Sterre weet wat ze lekker vindt. Eigenlijk vindt ze zo’n beetje alles lekker. Nou ja, bijna alles. Sterre is een makkelijke eter. Maar er zijn een paar dingen die ze niet lekker vindt, zoals brood met smeerkaas. Of spinazie met kleine stukjes ei erin. Of een stukje van haar berenkoekje dat nèt te groot is om helemaal in haar mondje te stoppen. Dat steekt dan zo tussen haar getuite lipjes door naar buiten. Met een hooghartige blik draait ze dan haar hoofdje in het rond, alsof ze een mikpunt in de verte aan het zoeken is. En ja hoor, even later vliegt het stukje koek rakelings langs mijn hoofd door de kamer. Het mikpunt is mijn zwarte jas die over de stoel hangt. Het kleverige stukje koek blijft enkele seconden plakken aan mijn jas en nestelt zich dan in de vloerbedekking, vlak naast de plek waar ’s ochtends al drie stukjes banaan waren geland. Twee vlekken in één schot, goed gedaan! Triomfantelijk kijkt Sterre me aan. Eigen schuld mama, had je je jas maar netjes aan de kapstok moeten hangen en niet over de stoel!

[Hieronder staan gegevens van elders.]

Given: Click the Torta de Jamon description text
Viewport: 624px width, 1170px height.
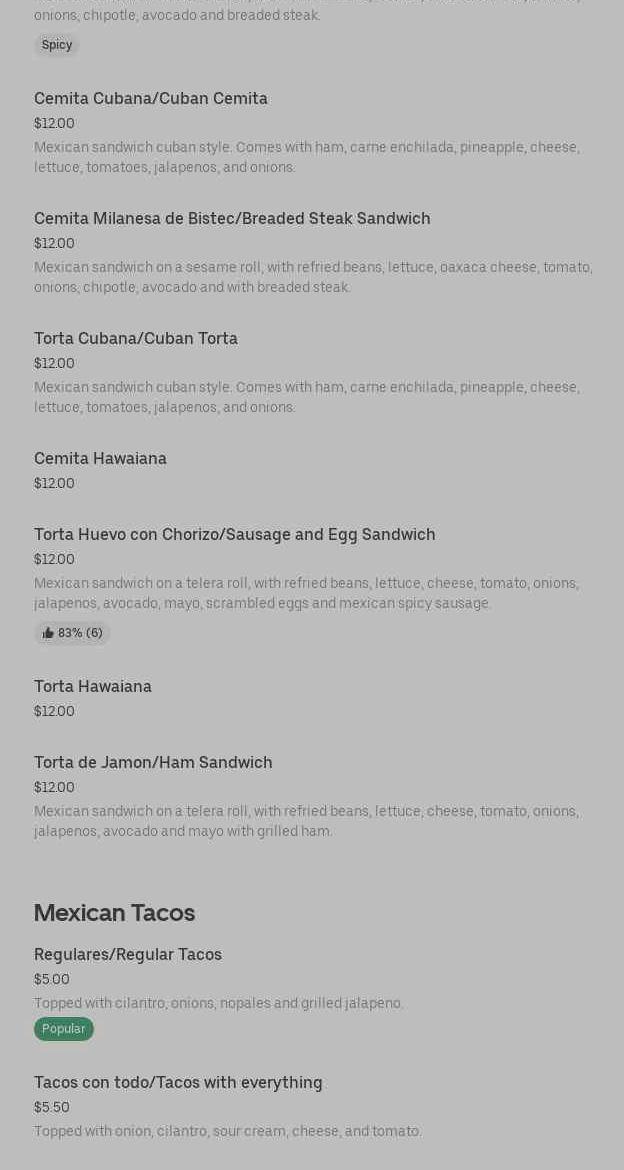Looking at the screenshot, I should (306, 821).
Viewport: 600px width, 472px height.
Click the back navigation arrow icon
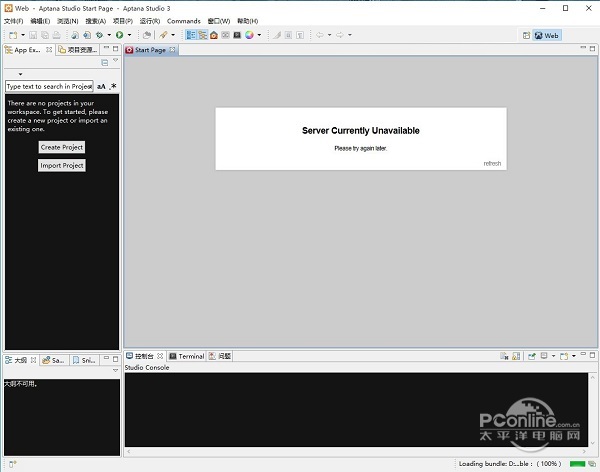point(320,35)
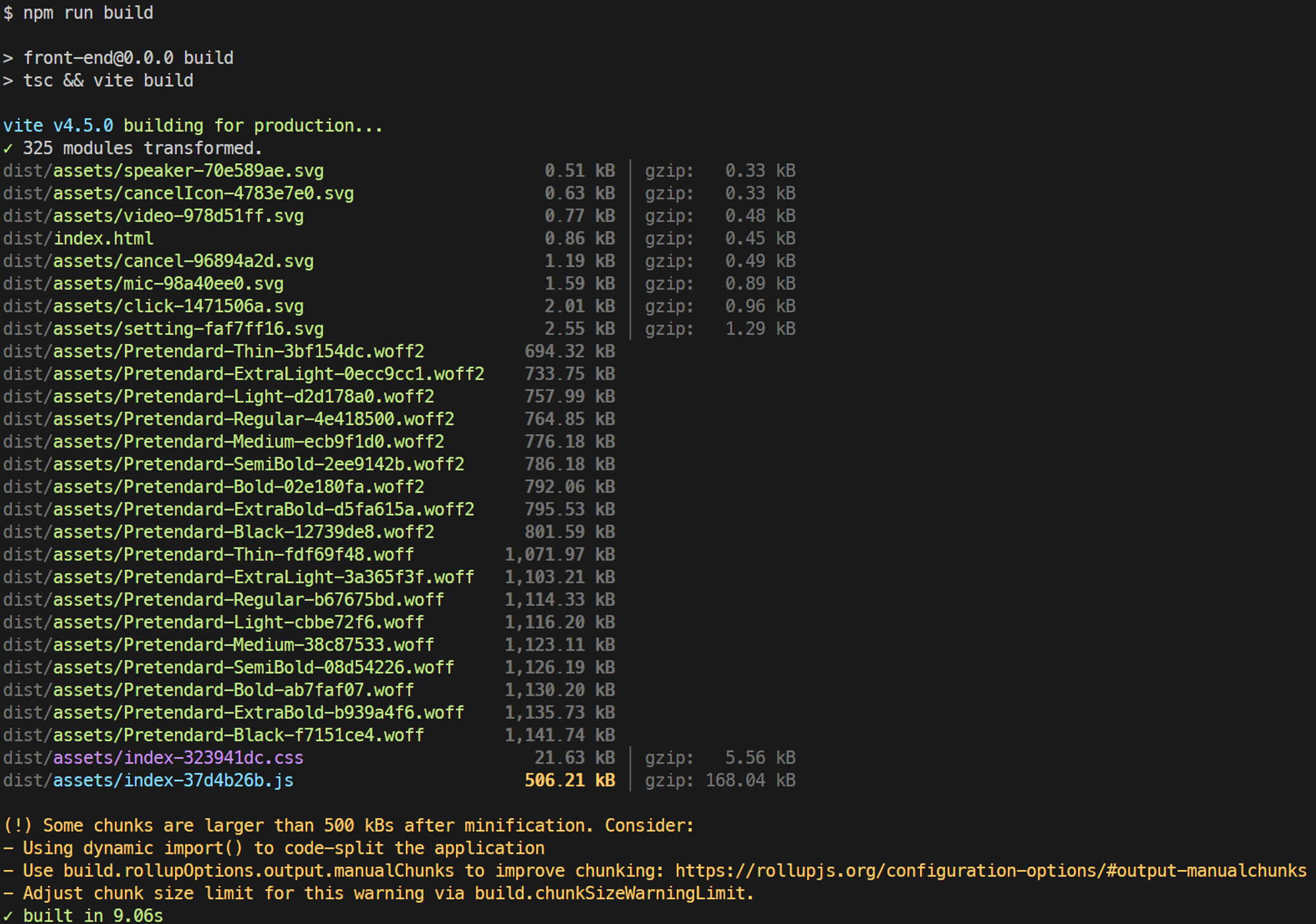This screenshot has height=924, width=1316.
Task: Click the rollupjs.org manualchunks URL
Action: coord(990,871)
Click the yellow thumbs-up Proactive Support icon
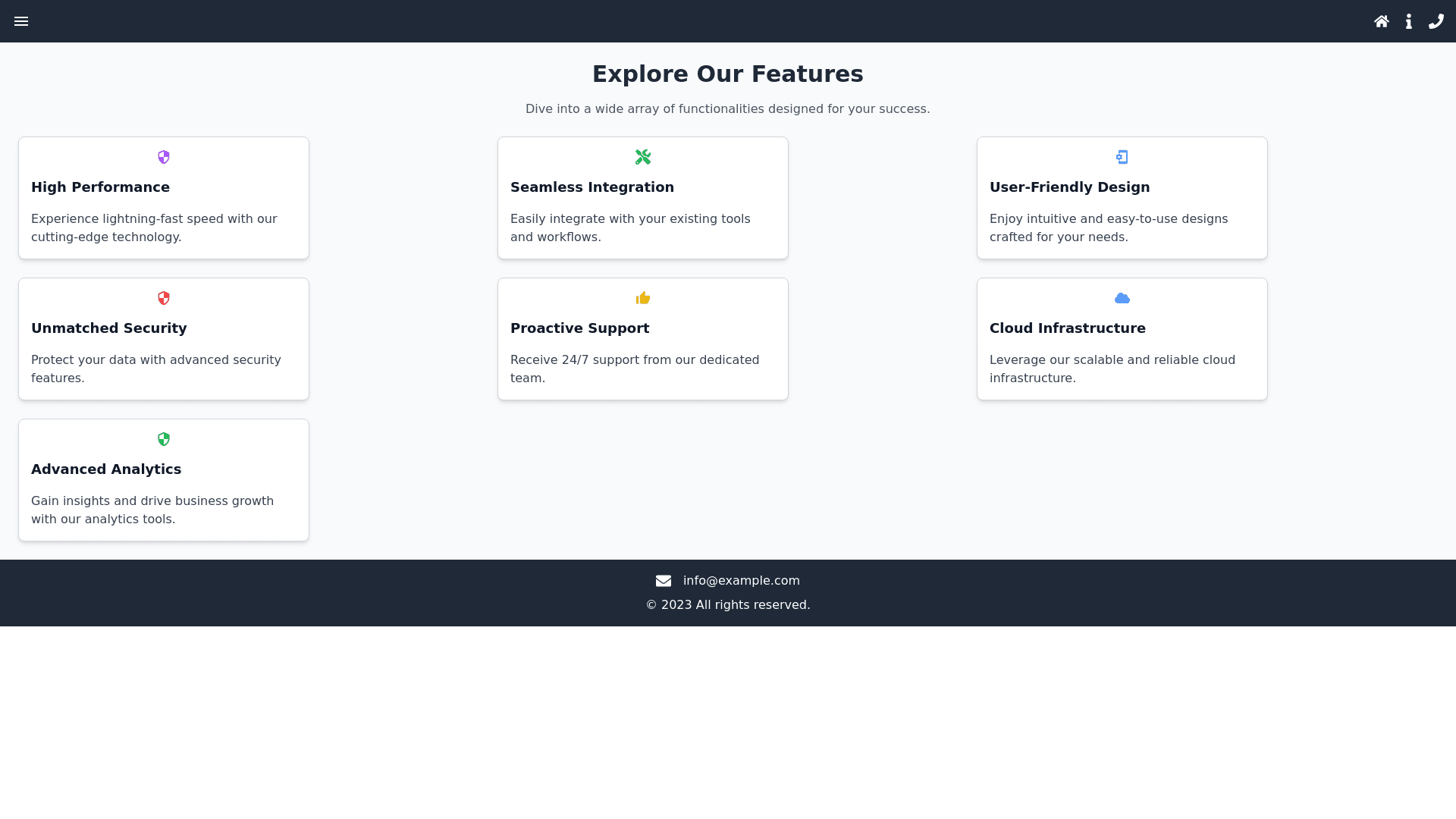 [643, 298]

Nou gaat het eten op zich best goed hoor. Zolang Sterre en ik met ons tweetjes zijn en ze goede trek heeft, gaat het allemaal lekker vlot naar binnen. Is er echter nog iemand anders in de kamer, dan verandert het beschaafde voedingsritueel in een behendigheidsspelletje waarin mijn reactiesnelheid flink op de proef wordt gesteld. Dan draait ze zich onrustig in het rond in haar stoeltje en is haar half geopende mondje alweer dicht voordat ik er goed en wel een hap groenteprut in heb kunnen stoppen. De prut die ze tussen al het gedraai en gewiebel door van het lepeltje weet te happen, verzamelt ze in haar wangen totdat ze eruit ziet als een hamster. Als ik geluk heb, slikt ze het na een tijdje door en kunnen we het spelletje hervatten. Is ze echter in een baldadige bui, dan vliegen na een lieftallig klinkend ‘pfuh’ de spetters spinazie me om de oren. Als dan mijn zoon, die erbij zit aan tafel, in de lach schiet, is het feest compleet. Vanaf dat moment spuugt Sterre alles uit wat ze in haar mondje krijgt om haar publiek steeds opnieuw weer aan het lachen te maken.
De oma van Sterre is verrukt wanneer ik haar erover vertel. De interactie tussen Sterre en haar broer is een blijk van sociaal gedrag, zegt ze. Wat ik zelf zie is een klein artiestje in de dop, een entertainer in hart en nieren, die van iedere alledaagse bezigheid een vermakelijke voorstelling maakt. ‘Van wie zou ze dàt nou hebben?’, hoor ik mezelf bijna hardop denken. Uiteindelijk lach ik maar mee want van eten komt toch niets meer. En wie kan zijn gezicht nou in de plooi houden bij de aanblik van een schaterlachende baby, wiens met spinazie besmeurde snoetje straalt alsof ze het gelukkigste wezentje op aarde is? Nee lieve Sterre, het gelukkigste wezen op aarde is jouw moeder. Proost!